The raw garlic and mass of hearty greens make me feel awake and alive, and the cashews comfort. There has even been evidence showing cashews help combat depression.
Morning toast and sliced avocado are perfect smaller dishes to slather with pesto. You could also make a creamy pasta version by adding vegan Tofutti, a cream-cheese substitute, or just smooth the pesto over pizza crust for a lively punch. These are just a few of the endless pesto possibilities.
In my recipe, I provide general guidelines for ratios. But it’s really up to you on whether to add more or less of any ingredient. The most important tip: Add more cashews if you want to offset the arugula’s bitterness. Oh, and the fresher the ingredients, the better the end product.
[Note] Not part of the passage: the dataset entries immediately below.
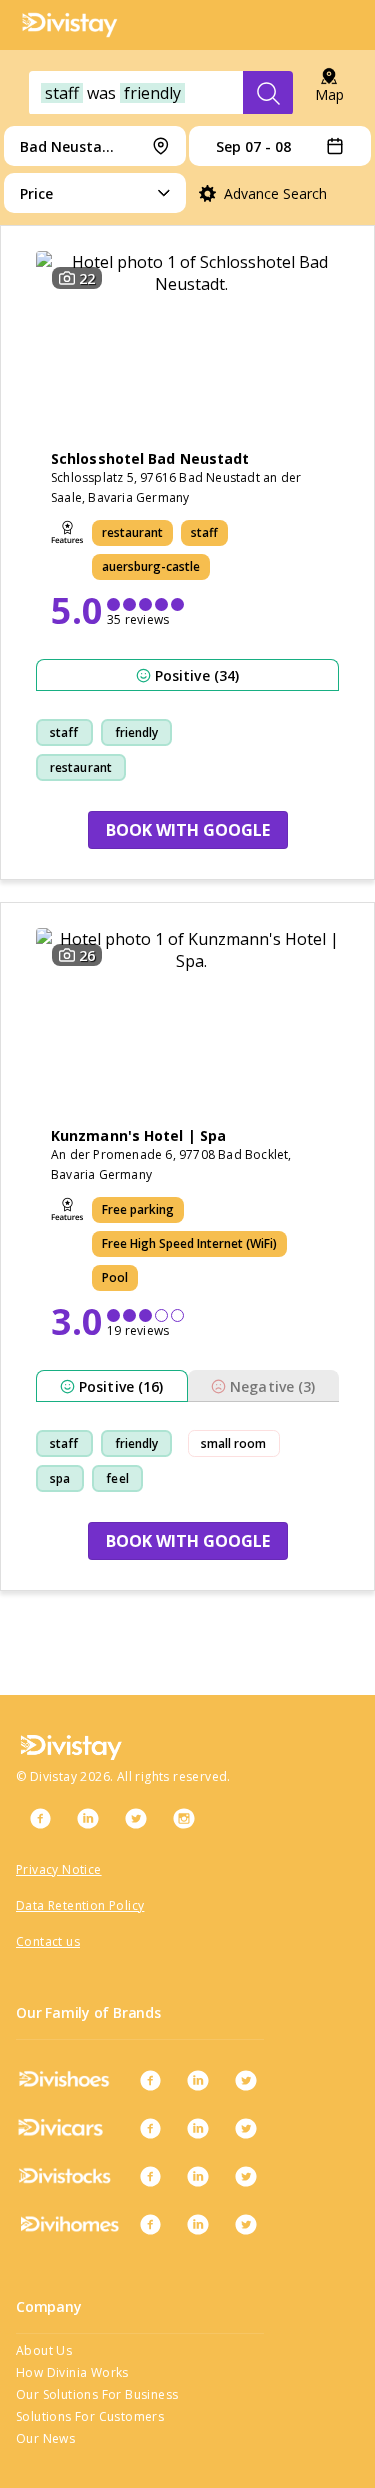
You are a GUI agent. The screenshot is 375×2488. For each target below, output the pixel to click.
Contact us (48, 1941)
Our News (45, 2438)
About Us (44, 2350)
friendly (137, 732)
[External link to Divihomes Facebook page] (150, 2224)
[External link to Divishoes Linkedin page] (198, 2080)
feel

Experiment, have fun and let me know how you use it!
- 1 bag Arugula, washed
- 1.5—3 cups raw Cashews
- About 1.5 cups Olive Oil
- 1—5 Garlic cloves
- Salt and Pepper to taste
- 1 Lemon for juice (optional)
1. Add garlic and cashews to food processor.
2. Put greens and olive oil on top.
3. Blend in food processor until these become paste. Don’t add whole bag of greens at once. Instead, fill processor, turn on, and repeat until whole bag of arugula is used.
4. Continually taste to make sure ingredients are evenly processed, and add more olive oil as needed for smoother blending.
5. Add salt, pepper, and lemon juice to taste.